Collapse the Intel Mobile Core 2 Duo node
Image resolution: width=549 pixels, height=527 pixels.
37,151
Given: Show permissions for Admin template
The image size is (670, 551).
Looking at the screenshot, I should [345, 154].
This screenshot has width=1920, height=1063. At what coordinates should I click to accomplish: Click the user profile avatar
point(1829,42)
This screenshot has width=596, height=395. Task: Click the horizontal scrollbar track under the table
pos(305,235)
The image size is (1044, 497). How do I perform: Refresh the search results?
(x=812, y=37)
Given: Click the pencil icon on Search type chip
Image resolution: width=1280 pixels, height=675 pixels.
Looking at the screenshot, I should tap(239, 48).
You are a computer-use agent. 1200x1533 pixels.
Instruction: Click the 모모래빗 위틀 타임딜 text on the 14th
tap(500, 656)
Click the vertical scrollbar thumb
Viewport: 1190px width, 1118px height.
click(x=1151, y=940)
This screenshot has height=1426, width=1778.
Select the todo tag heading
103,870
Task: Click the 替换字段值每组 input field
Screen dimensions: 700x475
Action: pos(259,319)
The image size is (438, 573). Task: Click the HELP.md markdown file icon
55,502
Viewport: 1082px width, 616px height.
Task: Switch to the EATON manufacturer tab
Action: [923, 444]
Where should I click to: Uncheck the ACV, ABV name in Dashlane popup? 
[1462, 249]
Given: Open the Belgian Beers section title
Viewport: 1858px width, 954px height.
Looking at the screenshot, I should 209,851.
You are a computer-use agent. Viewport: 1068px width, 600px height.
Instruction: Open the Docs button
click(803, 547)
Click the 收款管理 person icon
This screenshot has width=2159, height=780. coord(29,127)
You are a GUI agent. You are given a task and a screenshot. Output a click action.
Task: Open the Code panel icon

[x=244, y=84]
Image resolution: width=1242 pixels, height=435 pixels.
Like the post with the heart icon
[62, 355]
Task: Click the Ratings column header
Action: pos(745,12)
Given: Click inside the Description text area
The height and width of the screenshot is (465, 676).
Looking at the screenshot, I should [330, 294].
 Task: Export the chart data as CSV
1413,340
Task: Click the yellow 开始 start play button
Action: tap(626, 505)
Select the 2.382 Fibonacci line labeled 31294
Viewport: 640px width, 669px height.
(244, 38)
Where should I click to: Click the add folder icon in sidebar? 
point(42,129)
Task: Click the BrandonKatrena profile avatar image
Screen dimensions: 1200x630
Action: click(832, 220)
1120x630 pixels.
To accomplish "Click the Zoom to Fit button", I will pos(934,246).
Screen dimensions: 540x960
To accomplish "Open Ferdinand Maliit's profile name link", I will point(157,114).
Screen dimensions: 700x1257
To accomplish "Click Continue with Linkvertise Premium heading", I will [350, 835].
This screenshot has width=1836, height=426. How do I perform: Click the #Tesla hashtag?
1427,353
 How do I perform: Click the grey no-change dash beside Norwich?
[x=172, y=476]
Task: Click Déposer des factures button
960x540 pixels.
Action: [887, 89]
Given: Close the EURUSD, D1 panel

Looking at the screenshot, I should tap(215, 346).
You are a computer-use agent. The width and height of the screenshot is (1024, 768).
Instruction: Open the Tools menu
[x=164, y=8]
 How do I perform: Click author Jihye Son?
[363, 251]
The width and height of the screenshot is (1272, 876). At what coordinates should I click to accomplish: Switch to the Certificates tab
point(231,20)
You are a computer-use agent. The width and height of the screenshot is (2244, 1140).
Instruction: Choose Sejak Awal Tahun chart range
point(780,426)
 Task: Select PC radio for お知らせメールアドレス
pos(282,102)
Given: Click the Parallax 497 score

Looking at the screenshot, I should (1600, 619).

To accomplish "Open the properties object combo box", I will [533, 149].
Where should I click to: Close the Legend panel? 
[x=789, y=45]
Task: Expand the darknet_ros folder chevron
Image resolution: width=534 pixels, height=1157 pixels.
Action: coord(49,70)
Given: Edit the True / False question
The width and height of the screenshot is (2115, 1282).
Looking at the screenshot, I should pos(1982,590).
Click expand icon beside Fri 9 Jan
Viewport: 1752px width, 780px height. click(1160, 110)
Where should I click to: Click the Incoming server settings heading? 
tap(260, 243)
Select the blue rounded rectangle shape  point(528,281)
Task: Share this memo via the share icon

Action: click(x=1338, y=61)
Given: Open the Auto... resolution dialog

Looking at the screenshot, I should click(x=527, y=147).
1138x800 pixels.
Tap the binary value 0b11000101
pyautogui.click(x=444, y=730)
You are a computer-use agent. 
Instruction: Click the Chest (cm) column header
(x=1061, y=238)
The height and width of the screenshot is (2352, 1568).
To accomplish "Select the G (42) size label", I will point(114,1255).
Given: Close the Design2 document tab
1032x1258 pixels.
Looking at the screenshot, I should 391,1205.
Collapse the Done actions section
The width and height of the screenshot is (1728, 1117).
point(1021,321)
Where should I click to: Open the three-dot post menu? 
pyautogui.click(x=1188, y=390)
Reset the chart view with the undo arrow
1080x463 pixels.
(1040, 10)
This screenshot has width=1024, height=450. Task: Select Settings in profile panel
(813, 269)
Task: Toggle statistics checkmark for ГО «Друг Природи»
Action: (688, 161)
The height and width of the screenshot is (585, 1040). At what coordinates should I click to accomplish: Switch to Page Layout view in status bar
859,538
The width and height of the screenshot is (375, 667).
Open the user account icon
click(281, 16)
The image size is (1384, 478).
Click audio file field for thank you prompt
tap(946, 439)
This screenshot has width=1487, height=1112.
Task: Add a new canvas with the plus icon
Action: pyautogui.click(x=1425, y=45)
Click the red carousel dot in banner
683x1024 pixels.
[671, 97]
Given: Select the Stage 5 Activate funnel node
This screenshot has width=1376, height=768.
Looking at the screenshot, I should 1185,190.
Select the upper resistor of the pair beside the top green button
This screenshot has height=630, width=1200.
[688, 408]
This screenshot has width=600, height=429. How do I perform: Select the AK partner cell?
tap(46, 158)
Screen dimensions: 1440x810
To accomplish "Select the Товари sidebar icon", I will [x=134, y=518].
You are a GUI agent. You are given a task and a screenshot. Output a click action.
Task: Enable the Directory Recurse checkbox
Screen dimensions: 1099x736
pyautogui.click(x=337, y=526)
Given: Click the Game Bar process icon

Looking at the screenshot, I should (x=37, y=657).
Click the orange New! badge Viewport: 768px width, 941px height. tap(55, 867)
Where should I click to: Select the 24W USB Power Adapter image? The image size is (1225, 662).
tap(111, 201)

━━━

Count every line of the records that includes "Collapse", and give that number with no other words.

Problem solution
2